Potrebbe suonare strano, ma sarebbe ora che la Camera dei Comuni riservasse un posto anche all'“onorevole parlamentare della Costa del Sol”. Un tempo sarebbe sembrato impossibile, ma oggi, grazie a Sarkozy, appare più che sensato. Il presidente francese ha deciso di introdurre nel Parlamento francese 11 seggi destinati agli espatriati. Se i francesi di South Kensington avranno il loro rappresentante alla Camera, allora perché non darlo anche agli inglesi di Malaga, Alicante o Tenerife?

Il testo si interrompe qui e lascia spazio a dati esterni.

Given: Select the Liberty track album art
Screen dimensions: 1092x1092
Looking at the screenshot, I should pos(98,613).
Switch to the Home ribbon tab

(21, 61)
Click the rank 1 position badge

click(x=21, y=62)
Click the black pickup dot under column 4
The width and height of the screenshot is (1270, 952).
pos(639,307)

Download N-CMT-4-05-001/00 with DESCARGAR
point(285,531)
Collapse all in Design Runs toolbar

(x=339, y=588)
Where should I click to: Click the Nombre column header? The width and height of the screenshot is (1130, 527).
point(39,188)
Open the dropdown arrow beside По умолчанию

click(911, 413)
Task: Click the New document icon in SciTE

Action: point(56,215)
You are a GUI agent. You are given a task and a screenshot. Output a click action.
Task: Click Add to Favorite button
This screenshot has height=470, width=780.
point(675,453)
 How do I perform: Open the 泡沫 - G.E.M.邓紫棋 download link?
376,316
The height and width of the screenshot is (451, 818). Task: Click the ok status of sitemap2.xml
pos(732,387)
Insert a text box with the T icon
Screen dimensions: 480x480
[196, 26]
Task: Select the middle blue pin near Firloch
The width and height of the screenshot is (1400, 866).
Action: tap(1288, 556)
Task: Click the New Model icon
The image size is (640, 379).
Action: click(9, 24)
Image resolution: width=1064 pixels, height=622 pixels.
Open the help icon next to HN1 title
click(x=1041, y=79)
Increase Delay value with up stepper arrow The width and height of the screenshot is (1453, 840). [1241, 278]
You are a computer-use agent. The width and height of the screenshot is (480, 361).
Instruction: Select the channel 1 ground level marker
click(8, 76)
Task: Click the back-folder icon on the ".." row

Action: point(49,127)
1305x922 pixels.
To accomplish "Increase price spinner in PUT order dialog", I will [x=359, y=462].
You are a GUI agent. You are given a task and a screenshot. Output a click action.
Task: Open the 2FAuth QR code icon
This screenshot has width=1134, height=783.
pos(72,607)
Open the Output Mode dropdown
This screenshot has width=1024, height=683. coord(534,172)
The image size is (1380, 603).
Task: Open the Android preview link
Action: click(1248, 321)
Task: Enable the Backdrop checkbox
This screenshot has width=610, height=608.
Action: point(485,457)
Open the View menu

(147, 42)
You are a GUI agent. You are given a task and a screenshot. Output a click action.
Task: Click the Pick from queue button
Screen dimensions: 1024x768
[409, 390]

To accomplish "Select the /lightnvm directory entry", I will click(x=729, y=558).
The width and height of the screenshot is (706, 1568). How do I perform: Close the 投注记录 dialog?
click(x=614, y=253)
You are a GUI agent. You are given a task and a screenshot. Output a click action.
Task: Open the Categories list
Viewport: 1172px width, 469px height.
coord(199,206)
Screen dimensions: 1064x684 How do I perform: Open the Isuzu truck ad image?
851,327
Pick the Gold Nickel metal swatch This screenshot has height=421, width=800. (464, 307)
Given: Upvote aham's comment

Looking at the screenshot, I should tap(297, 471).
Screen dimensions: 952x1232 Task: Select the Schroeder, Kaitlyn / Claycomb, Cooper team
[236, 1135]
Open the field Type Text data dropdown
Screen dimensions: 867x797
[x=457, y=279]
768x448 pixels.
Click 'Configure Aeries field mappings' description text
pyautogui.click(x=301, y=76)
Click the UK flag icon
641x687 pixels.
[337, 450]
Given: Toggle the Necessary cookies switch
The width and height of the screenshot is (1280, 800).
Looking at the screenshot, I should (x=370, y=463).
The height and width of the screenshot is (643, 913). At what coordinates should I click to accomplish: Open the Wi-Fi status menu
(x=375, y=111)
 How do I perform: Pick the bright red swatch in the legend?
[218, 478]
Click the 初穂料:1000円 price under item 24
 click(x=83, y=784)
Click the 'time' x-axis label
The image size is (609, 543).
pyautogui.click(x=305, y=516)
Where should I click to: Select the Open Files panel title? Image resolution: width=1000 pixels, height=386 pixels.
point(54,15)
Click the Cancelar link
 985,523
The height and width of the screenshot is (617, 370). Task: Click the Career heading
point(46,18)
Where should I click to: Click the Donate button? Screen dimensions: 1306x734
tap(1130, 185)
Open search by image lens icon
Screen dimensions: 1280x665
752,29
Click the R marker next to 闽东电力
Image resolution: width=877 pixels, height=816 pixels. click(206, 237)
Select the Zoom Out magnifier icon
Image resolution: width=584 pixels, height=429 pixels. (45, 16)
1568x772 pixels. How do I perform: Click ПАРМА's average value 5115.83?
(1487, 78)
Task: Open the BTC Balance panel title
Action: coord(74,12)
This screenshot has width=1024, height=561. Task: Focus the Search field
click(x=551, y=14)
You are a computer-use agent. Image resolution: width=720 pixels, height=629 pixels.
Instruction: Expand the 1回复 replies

Quasi un milione di cittadini britannici vive gran parte dell'anno in Spagna. Di questi, 325mila risultano residenti nei municipi spagnoli. Centinaia di migliaia di inglesi vivono sparsi dappertutto nell'Unione europea. Quelli che hanno lasciato il paese negli ultimi 15 anni – la grande maggioranza – possono votare in Gran Bretagna. Molti, tuttavia, non lo fanno. Non sorprende: per votare devono spedire per posta il loro voto all'ultimo comune di residenza in Inghilterra. Non è giusto. Cosa ne sanno loro di come funzionano gli ospedali, gli uffici postali e i lavori pubblici a migliaia di chilometri di distanza in un posto in cui non abitano più? E non è giusto neanche per le persone che in quei collegi elettorali ci vivono, e che si devono confrontare con i problemi di tutti i giorni e le soluzioni della politica.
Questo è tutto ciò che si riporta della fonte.